• **WORK INSTRUCTIONS**
Present the material below as a Markdown table with the columns Row and Line, numbering each line and omitting blank lines. Leave the pictures out of the table.

• **DATA LISTING**
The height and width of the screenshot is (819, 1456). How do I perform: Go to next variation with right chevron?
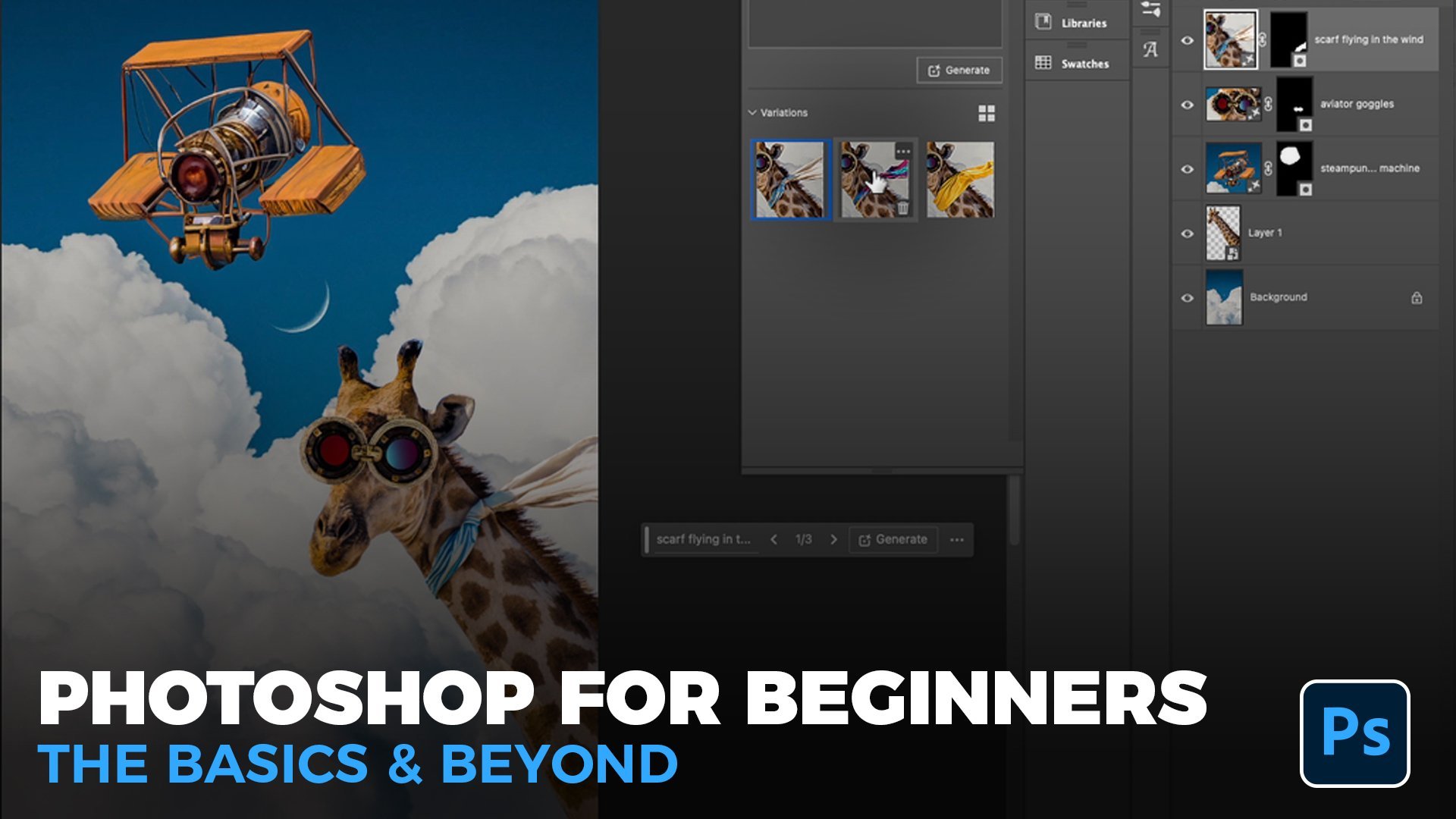point(833,539)
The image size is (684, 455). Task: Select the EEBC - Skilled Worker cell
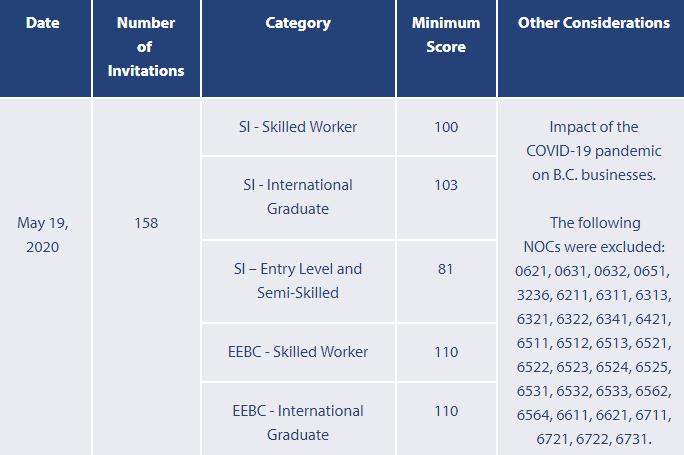tap(297, 352)
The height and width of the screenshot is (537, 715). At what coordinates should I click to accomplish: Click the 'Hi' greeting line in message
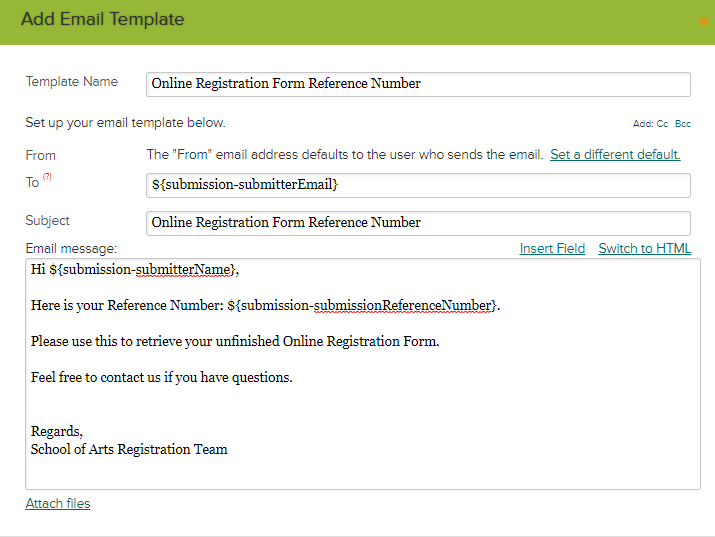coord(135,270)
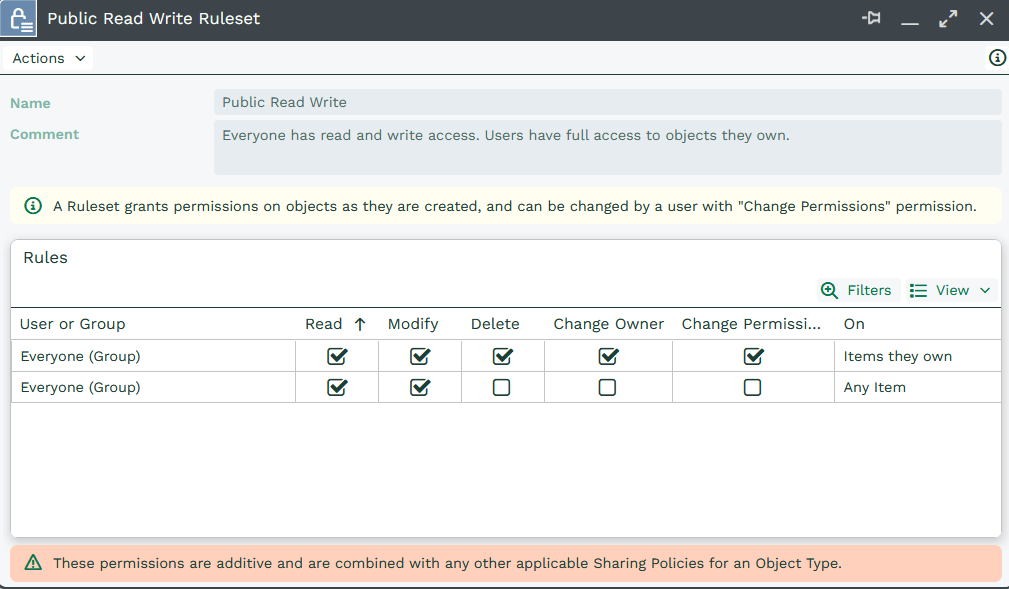The image size is (1009, 589).
Task: Enable Delete for Everyone on Any Item
Action: click(502, 387)
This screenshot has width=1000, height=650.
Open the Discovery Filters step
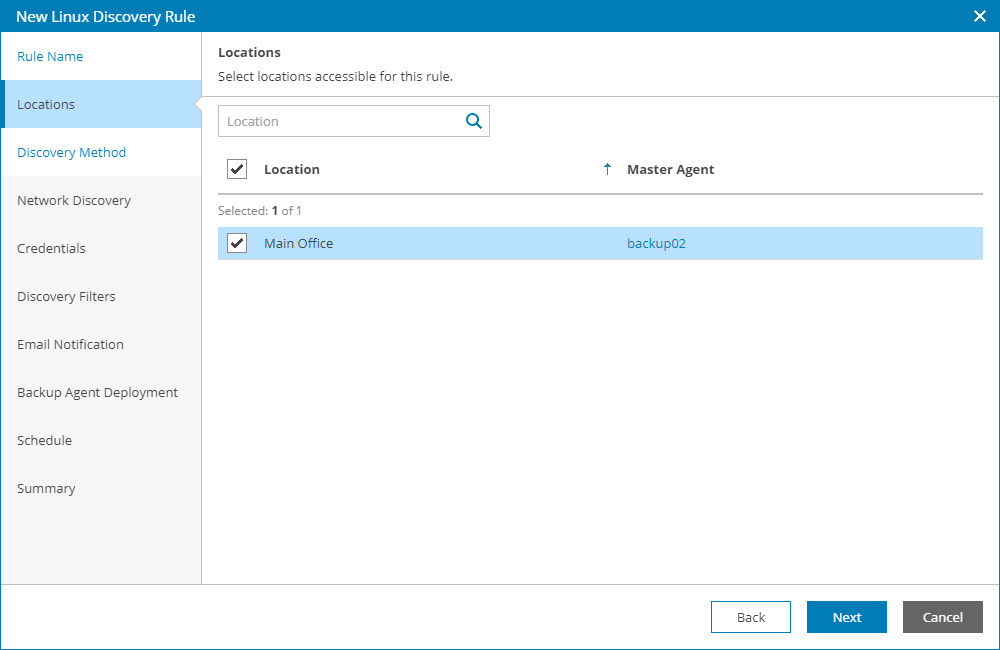click(x=66, y=297)
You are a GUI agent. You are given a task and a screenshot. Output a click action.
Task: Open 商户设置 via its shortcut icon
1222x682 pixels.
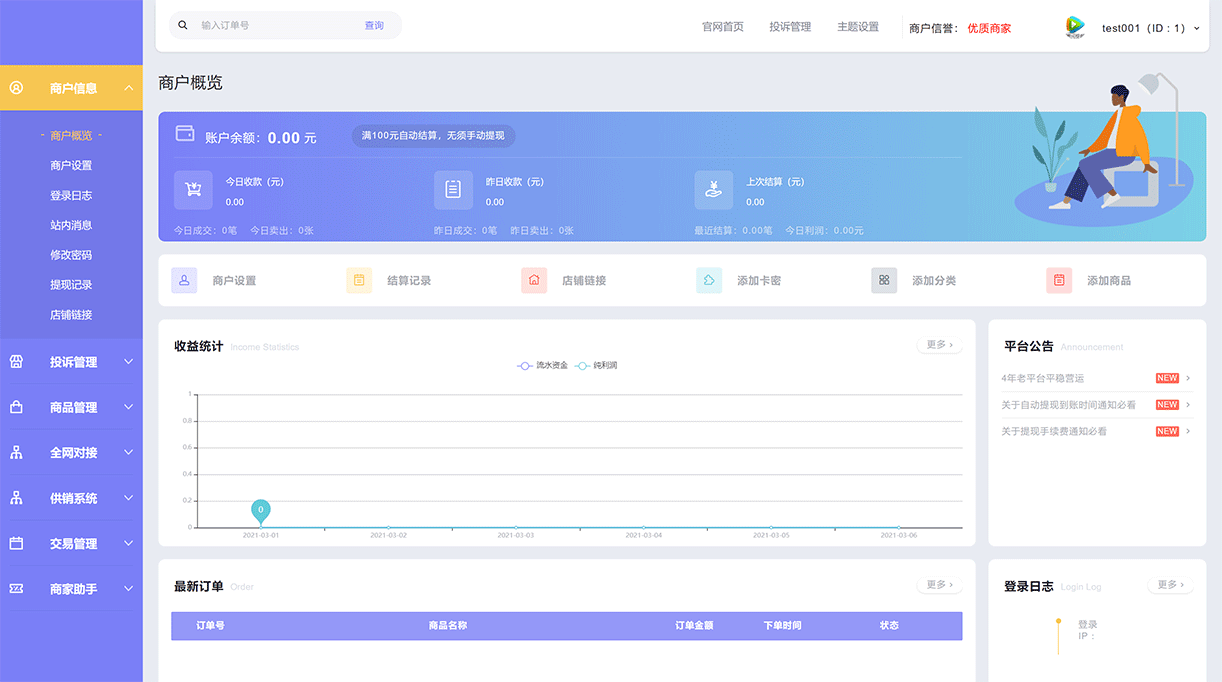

• **WRITTEN RESPONSE**
| Row | Line |
|---|---|
| 1 | The height and width of the screenshot is (819, 1456). How do I perform: Go to next variation with right chevron? |
| 2 | point(833,539) |
| 3 | The image size is (684, 455). Task: Select the EEBC - Skilled Worker cell |
| 4 | tap(297, 352) |
| 5 | The height and width of the screenshot is (537, 715). At what coordinates should I click to accomplish: Click the 'Hi' greeting line in message |
| 6 | coord(135,270) |
| 7 | The image size is (1009, 589). |
| 8 | Task: Enable Delete for Everyone on Any Item |
| 9 | Action: click(502, 387) |
| 10 | This screenshot has width=1000, height=650. |
| 11 | Open the Discovery Filters step |
| 12 | click(x=66, y=297) |
| 13 | You are a GUI agent. You are given a task and a screenshot. Output a click action. |
| 14 | Task: Open 商户设置 via its shortcut icon |
| 15 | 1222x682 pixels. |